Things are similar with the GWOT. The imperialist program is unquestioned in principle. (Though they now say they want to rename it. Yippie, it’s “change”! – why don’t they hold a contest?) What the point of it is, no one knows. What is the objective in Afghanistan? They’ve belatedly said it’s to go after al Qaeda. And why is that so important by now? No one can say. It’s just religious dogma by now, and all that’s left is to work the levers and try to carry out the policy, no matter how much effort and wealth is thrown down the rathole.
By now the GWOT is simply taken for granted, and if it were physically and economically possible we perhaps would see a new Hundred Years’ War as McCain offered.
I imagine both the bailouts just like the GWOT will simply be enshrined as a permanent feature of the American existence, for as long as they can be sustained.
All this can accomplish is to further wage class war from above while destroying our last chance for a constructive devolution toward a more beautiful, rational, human world.
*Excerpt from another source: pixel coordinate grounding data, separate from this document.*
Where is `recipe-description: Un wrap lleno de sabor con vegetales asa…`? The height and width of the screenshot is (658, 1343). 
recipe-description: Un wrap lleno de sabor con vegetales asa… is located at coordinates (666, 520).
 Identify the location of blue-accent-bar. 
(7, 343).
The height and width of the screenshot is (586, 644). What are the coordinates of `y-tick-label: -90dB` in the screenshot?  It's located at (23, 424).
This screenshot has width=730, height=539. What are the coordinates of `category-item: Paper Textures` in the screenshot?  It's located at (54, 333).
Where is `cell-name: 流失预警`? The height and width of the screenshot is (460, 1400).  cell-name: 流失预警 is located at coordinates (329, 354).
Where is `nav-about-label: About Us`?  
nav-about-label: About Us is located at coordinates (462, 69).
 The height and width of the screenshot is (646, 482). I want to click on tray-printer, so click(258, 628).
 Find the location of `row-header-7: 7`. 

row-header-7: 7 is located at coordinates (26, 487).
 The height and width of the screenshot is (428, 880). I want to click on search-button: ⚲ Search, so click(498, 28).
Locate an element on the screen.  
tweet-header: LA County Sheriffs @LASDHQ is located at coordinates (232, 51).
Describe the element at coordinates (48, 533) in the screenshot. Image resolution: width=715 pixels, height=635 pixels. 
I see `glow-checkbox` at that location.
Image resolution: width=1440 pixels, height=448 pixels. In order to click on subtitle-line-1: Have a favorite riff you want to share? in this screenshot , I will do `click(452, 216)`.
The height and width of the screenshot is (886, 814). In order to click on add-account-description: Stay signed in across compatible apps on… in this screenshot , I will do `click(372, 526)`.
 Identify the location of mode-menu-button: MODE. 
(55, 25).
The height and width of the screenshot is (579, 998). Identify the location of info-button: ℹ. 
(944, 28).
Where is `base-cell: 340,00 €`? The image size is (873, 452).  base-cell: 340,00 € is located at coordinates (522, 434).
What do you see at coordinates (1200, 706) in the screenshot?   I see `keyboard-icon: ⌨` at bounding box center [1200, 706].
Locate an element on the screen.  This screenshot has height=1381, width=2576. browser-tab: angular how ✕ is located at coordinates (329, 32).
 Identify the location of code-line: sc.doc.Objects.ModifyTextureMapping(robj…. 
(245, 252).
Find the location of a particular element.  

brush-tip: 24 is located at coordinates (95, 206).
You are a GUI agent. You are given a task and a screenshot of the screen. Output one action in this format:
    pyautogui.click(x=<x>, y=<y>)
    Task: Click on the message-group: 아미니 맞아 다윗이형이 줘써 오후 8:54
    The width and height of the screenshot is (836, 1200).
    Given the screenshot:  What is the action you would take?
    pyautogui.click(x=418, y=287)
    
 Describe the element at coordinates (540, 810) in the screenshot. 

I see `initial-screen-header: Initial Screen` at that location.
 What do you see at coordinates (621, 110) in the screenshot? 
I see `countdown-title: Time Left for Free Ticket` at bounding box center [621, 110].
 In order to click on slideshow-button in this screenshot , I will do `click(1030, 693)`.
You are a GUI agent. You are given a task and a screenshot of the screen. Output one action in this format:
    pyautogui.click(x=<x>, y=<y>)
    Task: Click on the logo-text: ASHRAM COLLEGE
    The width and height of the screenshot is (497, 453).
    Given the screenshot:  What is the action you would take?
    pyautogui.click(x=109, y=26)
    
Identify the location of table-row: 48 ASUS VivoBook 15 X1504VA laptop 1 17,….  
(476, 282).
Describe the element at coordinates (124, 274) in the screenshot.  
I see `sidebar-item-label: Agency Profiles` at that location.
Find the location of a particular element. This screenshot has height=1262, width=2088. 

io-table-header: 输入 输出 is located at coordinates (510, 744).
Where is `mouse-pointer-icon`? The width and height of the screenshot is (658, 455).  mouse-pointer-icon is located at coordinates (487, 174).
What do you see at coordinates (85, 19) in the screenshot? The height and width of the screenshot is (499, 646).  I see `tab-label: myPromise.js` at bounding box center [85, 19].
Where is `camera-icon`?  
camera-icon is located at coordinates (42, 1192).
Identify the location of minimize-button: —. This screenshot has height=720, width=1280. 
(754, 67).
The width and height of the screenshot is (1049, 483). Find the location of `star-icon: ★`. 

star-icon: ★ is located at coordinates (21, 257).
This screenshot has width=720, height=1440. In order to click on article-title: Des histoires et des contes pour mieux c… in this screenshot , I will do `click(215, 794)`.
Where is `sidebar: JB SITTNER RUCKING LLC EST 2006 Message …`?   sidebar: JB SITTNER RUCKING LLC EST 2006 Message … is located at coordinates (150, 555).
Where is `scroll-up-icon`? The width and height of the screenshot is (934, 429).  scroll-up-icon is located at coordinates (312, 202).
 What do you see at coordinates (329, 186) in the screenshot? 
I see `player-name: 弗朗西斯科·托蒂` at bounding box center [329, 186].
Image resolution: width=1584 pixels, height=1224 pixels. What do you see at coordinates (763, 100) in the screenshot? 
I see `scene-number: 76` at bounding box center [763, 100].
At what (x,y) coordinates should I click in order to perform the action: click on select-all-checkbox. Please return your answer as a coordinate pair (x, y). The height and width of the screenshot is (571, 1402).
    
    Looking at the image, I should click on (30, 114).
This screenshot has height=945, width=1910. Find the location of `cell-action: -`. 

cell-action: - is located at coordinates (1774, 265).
So we have the insane policies counter to national and indeed human interest. We have a clear, practicable alternative. We have dissent pointing the way toward that alternative.
Now, since there’s little to no hope of seeing any sanity or reason from the top down anytime soon, all we can do is try to organize from the bottom up, do what we can for our own families and communities, and try to create a larger public space for the truth and ideas and action stemming from it.